This week’s post is a follow-on to last week’s post about Mistaken Assumptions. It’s a bit of a study in the fallout that can happen post-incident. Let’s take a look at the inGraph:

It’s worth taking a look at the snapshot and scrolling over the legend here. QPS showing up then dropping off, more or less at random…what fresh hell is this?

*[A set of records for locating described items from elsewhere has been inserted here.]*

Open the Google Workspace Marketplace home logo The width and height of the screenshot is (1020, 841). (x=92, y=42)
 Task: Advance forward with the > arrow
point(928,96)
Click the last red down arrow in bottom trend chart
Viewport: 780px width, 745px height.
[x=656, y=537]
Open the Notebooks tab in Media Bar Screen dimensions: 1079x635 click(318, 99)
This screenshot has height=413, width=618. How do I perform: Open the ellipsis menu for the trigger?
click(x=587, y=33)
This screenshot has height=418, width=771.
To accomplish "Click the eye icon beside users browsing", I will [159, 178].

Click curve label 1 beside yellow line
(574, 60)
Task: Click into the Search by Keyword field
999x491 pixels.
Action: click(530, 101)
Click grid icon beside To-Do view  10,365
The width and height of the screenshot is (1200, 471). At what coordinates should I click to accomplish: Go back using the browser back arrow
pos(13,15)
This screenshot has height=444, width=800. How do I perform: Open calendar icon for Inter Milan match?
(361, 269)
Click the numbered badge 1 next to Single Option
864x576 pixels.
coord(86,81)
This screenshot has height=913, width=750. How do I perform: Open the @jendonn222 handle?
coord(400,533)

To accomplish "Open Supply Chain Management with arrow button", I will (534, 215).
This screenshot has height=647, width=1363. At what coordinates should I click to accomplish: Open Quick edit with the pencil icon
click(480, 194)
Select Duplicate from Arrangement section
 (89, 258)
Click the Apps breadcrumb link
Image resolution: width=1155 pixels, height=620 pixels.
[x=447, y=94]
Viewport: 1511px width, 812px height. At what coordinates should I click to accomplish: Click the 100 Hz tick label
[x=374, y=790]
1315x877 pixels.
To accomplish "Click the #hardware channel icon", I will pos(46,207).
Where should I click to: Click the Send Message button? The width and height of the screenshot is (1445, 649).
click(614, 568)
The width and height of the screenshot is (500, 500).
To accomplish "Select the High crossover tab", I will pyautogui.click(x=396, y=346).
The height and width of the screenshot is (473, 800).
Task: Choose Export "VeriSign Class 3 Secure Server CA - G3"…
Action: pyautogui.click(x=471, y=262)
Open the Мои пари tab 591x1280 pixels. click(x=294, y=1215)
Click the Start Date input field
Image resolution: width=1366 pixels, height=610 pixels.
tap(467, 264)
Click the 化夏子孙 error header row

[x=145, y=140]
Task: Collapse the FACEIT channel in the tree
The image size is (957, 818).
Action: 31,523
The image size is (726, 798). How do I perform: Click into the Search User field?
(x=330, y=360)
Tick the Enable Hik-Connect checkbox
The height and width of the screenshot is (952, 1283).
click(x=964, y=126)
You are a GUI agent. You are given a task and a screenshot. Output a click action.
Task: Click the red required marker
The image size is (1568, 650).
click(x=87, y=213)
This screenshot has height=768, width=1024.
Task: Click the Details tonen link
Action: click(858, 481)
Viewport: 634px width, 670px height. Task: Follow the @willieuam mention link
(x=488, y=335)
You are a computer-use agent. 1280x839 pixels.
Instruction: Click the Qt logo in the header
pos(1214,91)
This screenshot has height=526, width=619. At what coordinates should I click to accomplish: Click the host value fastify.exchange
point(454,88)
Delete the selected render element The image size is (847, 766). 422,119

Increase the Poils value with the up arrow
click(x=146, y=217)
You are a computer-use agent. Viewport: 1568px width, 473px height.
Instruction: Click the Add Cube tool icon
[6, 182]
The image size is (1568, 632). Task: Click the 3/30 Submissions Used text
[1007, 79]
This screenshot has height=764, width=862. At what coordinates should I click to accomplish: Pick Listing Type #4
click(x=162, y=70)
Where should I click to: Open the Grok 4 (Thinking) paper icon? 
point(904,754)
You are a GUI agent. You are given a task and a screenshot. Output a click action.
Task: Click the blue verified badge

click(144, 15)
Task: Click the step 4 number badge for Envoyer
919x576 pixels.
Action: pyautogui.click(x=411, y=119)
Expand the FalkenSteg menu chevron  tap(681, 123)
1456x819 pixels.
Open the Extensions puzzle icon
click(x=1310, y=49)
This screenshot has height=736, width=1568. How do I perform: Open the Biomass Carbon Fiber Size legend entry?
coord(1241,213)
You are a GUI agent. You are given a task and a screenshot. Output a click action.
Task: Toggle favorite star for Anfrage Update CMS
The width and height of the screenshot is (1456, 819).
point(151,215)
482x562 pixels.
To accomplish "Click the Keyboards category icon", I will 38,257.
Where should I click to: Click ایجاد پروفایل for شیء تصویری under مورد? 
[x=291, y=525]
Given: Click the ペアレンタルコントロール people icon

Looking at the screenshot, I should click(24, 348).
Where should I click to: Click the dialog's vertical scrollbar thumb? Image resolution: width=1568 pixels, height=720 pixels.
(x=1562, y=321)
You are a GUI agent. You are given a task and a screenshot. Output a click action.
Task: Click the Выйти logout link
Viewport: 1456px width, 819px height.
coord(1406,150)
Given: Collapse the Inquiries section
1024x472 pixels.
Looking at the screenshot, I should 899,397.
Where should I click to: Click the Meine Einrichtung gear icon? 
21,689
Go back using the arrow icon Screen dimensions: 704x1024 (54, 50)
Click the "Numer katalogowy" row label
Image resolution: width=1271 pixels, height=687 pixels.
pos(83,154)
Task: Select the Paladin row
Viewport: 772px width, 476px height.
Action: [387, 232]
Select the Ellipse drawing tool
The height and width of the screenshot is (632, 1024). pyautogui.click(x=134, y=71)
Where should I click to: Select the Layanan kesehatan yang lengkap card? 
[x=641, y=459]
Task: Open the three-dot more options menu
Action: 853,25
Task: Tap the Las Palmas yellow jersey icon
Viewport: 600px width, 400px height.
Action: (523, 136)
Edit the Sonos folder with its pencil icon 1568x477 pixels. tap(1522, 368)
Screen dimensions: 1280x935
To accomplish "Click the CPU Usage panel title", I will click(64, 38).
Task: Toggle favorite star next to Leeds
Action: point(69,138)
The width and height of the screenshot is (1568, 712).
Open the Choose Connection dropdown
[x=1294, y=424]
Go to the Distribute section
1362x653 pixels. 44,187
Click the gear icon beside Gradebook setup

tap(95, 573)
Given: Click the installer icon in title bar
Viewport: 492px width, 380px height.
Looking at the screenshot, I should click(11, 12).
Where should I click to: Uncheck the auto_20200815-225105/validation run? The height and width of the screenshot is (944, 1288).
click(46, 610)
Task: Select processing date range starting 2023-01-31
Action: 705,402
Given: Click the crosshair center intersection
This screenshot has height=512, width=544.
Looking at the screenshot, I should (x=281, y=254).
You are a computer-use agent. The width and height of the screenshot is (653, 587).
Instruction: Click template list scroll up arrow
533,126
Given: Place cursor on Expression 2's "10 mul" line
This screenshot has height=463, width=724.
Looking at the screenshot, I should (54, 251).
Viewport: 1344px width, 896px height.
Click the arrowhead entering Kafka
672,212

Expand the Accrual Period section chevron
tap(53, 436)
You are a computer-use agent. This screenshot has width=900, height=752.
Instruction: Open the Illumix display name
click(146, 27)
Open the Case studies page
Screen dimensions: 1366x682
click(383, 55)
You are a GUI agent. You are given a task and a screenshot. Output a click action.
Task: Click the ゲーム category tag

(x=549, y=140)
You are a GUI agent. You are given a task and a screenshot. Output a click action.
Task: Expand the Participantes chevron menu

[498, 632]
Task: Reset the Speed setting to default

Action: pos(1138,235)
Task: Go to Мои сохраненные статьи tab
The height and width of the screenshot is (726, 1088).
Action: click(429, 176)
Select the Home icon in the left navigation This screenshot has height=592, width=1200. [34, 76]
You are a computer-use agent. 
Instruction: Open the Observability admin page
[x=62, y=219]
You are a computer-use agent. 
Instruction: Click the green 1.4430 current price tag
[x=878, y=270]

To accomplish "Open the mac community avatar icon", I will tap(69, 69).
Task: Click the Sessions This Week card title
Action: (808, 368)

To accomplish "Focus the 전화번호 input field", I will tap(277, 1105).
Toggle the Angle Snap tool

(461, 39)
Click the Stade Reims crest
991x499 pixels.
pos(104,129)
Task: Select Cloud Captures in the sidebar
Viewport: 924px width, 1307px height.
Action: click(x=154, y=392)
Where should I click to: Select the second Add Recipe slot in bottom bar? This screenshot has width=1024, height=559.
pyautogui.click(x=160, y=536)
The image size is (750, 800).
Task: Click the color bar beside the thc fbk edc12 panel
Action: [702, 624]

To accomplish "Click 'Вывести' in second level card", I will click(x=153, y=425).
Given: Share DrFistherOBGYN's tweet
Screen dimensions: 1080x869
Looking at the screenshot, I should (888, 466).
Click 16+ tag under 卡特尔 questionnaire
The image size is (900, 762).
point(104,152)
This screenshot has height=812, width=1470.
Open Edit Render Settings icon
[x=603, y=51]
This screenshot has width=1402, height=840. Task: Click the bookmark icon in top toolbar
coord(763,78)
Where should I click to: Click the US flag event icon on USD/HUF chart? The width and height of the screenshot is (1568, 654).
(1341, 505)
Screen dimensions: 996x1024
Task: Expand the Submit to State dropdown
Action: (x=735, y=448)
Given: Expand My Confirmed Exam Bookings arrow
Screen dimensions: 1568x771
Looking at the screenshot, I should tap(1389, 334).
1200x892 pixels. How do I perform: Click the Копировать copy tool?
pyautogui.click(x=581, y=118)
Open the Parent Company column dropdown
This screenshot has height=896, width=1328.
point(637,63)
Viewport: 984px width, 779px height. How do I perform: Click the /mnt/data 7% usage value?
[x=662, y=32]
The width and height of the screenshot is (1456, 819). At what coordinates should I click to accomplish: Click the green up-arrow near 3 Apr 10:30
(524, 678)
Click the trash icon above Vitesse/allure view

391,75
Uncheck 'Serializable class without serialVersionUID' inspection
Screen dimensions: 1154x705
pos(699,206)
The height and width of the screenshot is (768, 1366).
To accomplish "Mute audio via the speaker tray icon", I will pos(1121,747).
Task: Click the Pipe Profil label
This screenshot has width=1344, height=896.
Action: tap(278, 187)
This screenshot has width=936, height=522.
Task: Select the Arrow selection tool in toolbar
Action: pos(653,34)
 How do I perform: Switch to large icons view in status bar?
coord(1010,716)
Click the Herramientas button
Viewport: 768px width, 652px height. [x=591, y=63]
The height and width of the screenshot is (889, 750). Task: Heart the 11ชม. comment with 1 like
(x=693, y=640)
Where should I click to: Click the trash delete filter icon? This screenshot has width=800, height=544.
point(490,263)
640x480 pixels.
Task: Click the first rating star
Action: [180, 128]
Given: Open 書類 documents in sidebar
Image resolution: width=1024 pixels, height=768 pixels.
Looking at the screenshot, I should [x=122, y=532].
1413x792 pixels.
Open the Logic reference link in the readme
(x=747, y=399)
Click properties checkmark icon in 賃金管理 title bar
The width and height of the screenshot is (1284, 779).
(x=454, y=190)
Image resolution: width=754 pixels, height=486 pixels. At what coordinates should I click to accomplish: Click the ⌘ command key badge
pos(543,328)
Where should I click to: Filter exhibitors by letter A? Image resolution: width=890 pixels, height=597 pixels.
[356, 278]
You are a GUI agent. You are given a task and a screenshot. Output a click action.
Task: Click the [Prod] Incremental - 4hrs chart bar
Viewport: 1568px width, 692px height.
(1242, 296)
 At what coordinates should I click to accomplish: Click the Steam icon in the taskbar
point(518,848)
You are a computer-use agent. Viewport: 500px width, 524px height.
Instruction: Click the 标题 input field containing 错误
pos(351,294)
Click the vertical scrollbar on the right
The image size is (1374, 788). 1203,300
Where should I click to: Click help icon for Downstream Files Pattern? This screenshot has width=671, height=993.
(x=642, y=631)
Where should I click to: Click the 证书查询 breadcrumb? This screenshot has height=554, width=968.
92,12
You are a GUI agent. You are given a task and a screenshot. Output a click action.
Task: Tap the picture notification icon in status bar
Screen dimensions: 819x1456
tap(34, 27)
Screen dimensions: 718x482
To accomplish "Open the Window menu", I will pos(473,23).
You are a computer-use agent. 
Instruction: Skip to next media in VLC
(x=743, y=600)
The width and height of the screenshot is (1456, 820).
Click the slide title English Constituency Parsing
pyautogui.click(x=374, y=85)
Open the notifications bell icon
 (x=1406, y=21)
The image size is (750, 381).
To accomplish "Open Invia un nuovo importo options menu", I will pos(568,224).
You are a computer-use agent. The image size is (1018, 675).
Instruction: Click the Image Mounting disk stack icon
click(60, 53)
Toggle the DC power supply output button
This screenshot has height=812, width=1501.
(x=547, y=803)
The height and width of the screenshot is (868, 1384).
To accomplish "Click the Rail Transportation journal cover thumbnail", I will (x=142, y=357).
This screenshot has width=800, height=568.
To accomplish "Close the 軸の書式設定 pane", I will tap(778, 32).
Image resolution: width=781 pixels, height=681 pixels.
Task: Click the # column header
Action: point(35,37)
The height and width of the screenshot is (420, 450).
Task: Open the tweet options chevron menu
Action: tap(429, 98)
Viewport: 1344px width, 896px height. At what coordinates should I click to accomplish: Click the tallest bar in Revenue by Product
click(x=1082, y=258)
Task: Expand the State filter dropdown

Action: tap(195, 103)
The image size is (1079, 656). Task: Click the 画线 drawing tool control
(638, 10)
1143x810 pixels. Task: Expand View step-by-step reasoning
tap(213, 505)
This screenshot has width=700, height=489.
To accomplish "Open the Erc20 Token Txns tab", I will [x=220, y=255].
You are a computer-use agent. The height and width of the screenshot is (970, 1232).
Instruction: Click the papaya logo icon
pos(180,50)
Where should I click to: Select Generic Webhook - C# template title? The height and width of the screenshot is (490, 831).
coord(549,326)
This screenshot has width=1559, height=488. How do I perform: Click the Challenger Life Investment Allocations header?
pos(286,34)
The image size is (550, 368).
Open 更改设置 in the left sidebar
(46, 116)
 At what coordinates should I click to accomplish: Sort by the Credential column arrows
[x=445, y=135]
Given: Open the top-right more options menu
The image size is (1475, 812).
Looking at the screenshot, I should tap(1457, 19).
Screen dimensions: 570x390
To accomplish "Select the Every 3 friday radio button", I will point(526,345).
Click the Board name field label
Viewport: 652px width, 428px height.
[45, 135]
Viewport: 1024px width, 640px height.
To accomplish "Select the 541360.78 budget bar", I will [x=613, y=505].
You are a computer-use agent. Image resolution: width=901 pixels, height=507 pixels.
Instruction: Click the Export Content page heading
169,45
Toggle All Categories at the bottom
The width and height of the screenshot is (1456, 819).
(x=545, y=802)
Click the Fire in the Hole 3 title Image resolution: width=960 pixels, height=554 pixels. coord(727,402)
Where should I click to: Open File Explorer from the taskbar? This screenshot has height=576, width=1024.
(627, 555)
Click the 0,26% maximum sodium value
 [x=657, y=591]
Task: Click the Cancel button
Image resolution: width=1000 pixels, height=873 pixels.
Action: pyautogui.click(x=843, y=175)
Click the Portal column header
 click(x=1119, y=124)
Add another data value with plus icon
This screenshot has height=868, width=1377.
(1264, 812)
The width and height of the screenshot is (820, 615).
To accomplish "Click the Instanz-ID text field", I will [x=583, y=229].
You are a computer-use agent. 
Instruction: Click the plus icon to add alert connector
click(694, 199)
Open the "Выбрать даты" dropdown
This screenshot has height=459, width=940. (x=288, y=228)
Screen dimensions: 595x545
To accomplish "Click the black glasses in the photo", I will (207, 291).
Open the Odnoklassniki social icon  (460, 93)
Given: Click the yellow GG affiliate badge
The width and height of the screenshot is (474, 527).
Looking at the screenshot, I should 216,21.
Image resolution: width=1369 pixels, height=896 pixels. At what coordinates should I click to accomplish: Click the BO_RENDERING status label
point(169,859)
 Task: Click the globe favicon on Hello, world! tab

Well, as it turns out there is a fairly serious kernel bug specific to the cgroup oom-killer that we’ve come across as a result of the migration to Rain. At some point after the prior GCN the “new” nodes started taking traffic and then started dying off due to the bug. I don’t want to write it up again so I’m going to “cheat” and copy-paste the email I sent about it:

There is a gnarly kernel bug that is causing significant issues with services that have been migrated to rain. They manifest as follows: 1) The rain slice has been configured with a cgroup memory limit that is close to the maximum heap size of the service 2) The service goes over the memory limit configured for the cgroup 3) The oom-killer kicks in and attempts to kill off the service 4) The kernel and the service go into a pathological livelock state, as described by:

The service becomes a zombie The service has a parent PID of 1 (init) The service maintains its hold on the port it was listening on

None of this is supposed to happen. Ever. Zombie processes that are reassigned to init as a parent are supposed to be reaped. That is not happening due to the livelock bug. This is serious as it requires a reboot of the actual physical node in order to clear this state. In a certain sense the prior GCN was “good” in that it was a single all-at-once catastrophic failure of a service; it was easily-identifiable and relatively simple to recover from once understood. Nodes dying off mysteriously one-at-a-time until there are none available to take traffic is a much worse kind of escalation. “But Cliff!” you ask, “Why does the QPS keep popping in and out like that?” Well, gentle reader, it turns out that there is another bug whereby deleting instances of a service that is using ASP tags doesn’t “stick”; i.e., every new deploy of the service spins up the misconfigured nodes anew, and they die off as the bug takes hold once more. It’s not all Doom and Gloom, though. Things are breaking on the Internet all the time…don’t let it get you down. This one is tricky and I assure you: we’ve

got Top Men working on it.